In Summary
  • The ratoon crop (new sprout), on the other hand, fetches some 20 bags from an acre.
  • The populous birds often appear in their thousands and invade farms, leaving farmers helpless
  • The camouflaging aspects of the birds also make it hard for farmers to predict where next they are likely to invade.
  • At Mwea rice scheme, farmers like Catherine Muriithi and Irene Wangui employ traditional methods that include using slings with stones, catapults, scarecrows and noise making to scare the birds.

The chattering of red billed quelea birds in Mwea, Kirinyaga County or in Narok often throws rice and wheat farmers in a state of panic as the ravenous birds normally attack their crops.

The populous birds often appear in their thousands and invade farms, leaving farmers helpless.

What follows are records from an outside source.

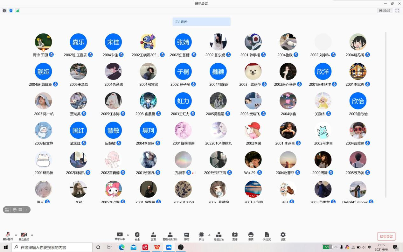The width and height of the screenshot is (403, 252).
Task: Expand audio options arrow beside 解除静音
Action: [x=16, y=235]
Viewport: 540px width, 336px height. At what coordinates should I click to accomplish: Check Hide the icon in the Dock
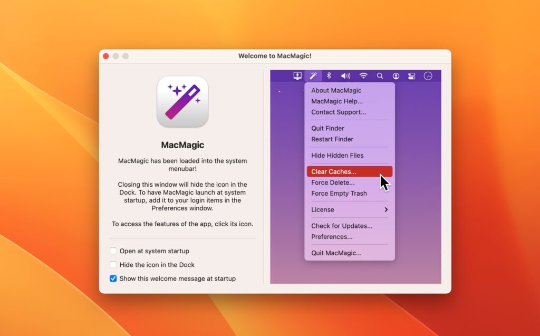[113, 265]
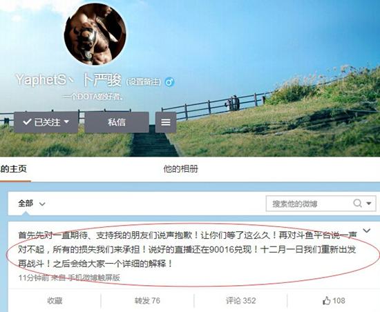The height and width of the screenshot is (312, 380).
Task: Open 评论 352 comments
Action: click(x=240, y=301)
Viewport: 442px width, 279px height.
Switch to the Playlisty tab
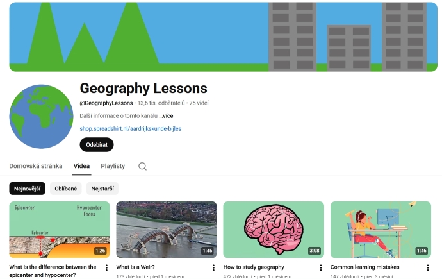pos(113,166)
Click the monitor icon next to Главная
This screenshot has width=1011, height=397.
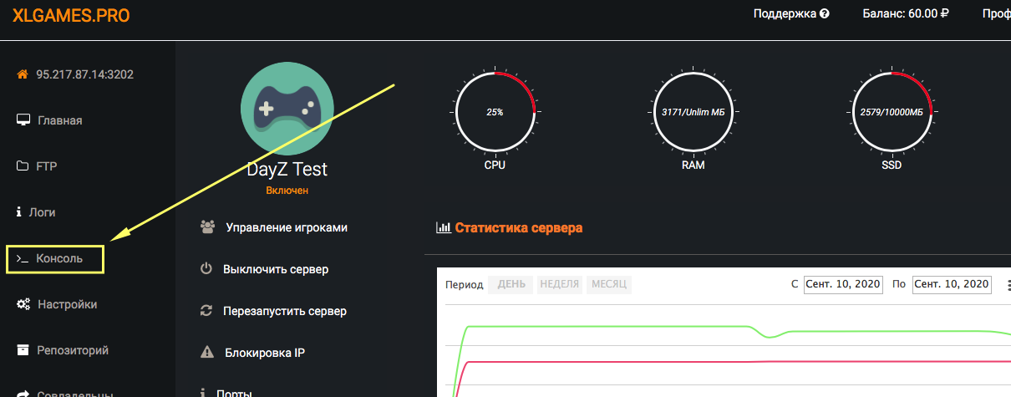pyautogui.click(x=23, y=120)
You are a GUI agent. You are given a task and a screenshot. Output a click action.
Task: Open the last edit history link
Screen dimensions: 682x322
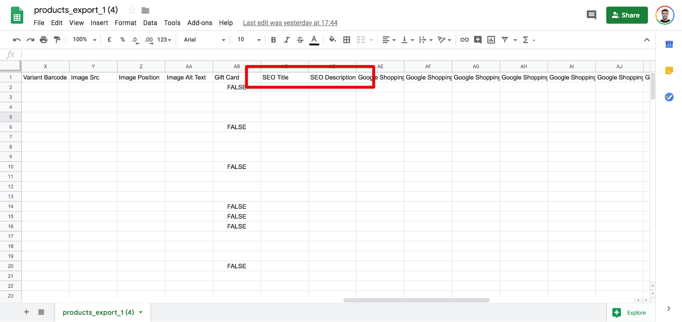[x=290, y=23]
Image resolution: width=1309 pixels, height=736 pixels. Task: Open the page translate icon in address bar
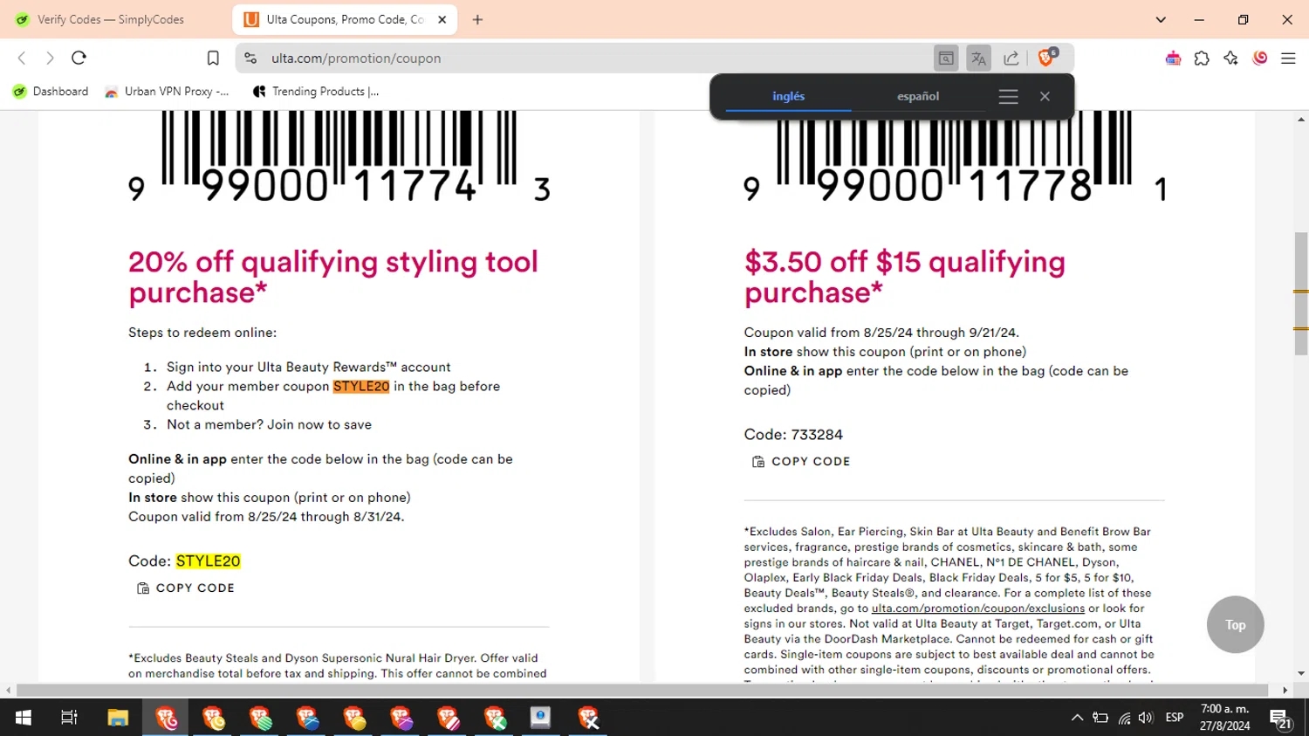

In Mwea, rice at the scheme is normally planted in July and August and harvested from November to December to fetch a maximum of 30 bags per acre.

The ratoon crop (new sprout), on the other hand, fetches some 20 bags from an acre.

Shadrack Muya, an ecologist and the dean school of biological sciences, Jomo Kenyatta University of Agriculture and Technology, says that the birds don’t just move, they first scatter in small groups, search for crops to attack like wheat and rice and return to share their findings.

“The finding with adequate feeds is considered as the birds only purpose is to invade a region where they are sure to get adequate feeds with ease as they cannot spend more energy flying and acquire less,” he explains.

He adds that the birds also rely on memory, where if in the last season the region they had invaded had surplus food, then they will return.

The camouflaging aspects of the birds also make it hard for farmers to predict where next they are likely to invade.

“Their large food reservoirs favour their feeding by allowing for maximum storage of seeds, which are digested later when they are resting. Frequent disturbances may compel the birds to take a larger fill,” he says.